Le livre s’ouvre sur Les Jours composé de vingt-quatre poèmes (eux-mêmes scindés en trois semaines couvrant les années 2009 à 2013), suivent deux parties : Photo-paysages (Squelettes, Fleuve et Fuite) et Une Nuit où un seul poème clôt l’ensemble. Je pensais au temps comme à une clé que j’aurais perdue, nous dit l’auteure, pourtant la trame de l’œuvre liée à la douloureuse acceptation de soi, font de la forme du jour un paysage existentiel où la vie de la poète peut s’incarner et le poème quitter son ombre déliquescente.

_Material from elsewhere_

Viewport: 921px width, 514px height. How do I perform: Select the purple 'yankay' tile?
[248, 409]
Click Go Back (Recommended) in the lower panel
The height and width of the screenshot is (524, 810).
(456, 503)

Élise TURCOTTE, la forme du jour, Editions Le Noroit, 2016, 20,20 € ;

Élise TURCOTTE, la forme du jour, Editions Le Noroit, 2016, 20,20 €

Dans Sombre ménagerie dominait l’étrangeté des images diluée dans une évanescence fantasmagorique où la puissance de la poésie était poussée à son extrême pureté. On retrouve la même douceur du ton jamais cependant exempte de gravité. L’écriture d’Elise Turcotte ressemble à nulle autre. La réalité, que ce soit dans l’environnement immédiat, l’actualité dramatique ou l’Histoire, crie des faits monstrueux. J’ai vu une patte de chevreuil dans la rue est-il écrit au début du recueil, le ton est calme, l’image ne surprend pas, le doute n’est pas permis, le lecteur sait qu’avec cette patte coupée, ce sont les forêts qui ont disparu et le moi de l’auteure. Elle ne se plaint pas. Elle n’attend rien des autres, elle désire s’habiter, recouvrer une forme je me souvenais maintenant de ma mort, les ombres qui l’effacent à elle-même vont peu à peu se diluer, et à défaut d’être mises en retrait ou de disparaître, vont être connues, écrites :

J’ai déplié le secret de ma maladie

j’ai posé des rideaux à mon corps.

Certes, la solitude est terrifiante je pleurais sans amis mais peu à peu, se distingue une échappée possible vers les autres :

Les êtres remuaient
dans l’ombre de la forme du jour.

Ils sont pressentis et peu à peu vus, jusqu’à cette caresse vitale : tu as pris mes os froids entre tes mains. Sans vouloir concéder au mensonge, mais peut-être pour s’octroyer à elle-même une paix où respirer, elle admet :

je ne collectionnerai plus
les petits squelettes
 je le jure

avant de dire non
je dirai oui
comme vous le souhaitez

Tout est parfait (…)
même(…) les  fleurs empoisonnées
qui grimpent sur mon dos.

Guérison impossible mais la beauté s’est infiltrée, elle est vue, enfin. Je voyais sans yeux écrivait la poète, désormais le monde sensible transparaît, le mouvement perpétuel (et inaccessible) offre sa présence jusque dans l’univers proche de l’auteure :

Le fleuve miroite
à la fenêtre
du douzième étage.

Élise Turcotte nous fait  le don d’elle-même et de la poésie. Elle a su sans trembler, biaiser, ou se voiler la face écrire : la vision noire faisait toujours de moi/ l’ennemie de la poésie et  J’ai attendu des jours entiers avant que le poème naisse. Avec ce recueil, nous est offert la forme du jour, image sublime où la poésie ne fait pas reculer la mort mais l’efface ad vitam.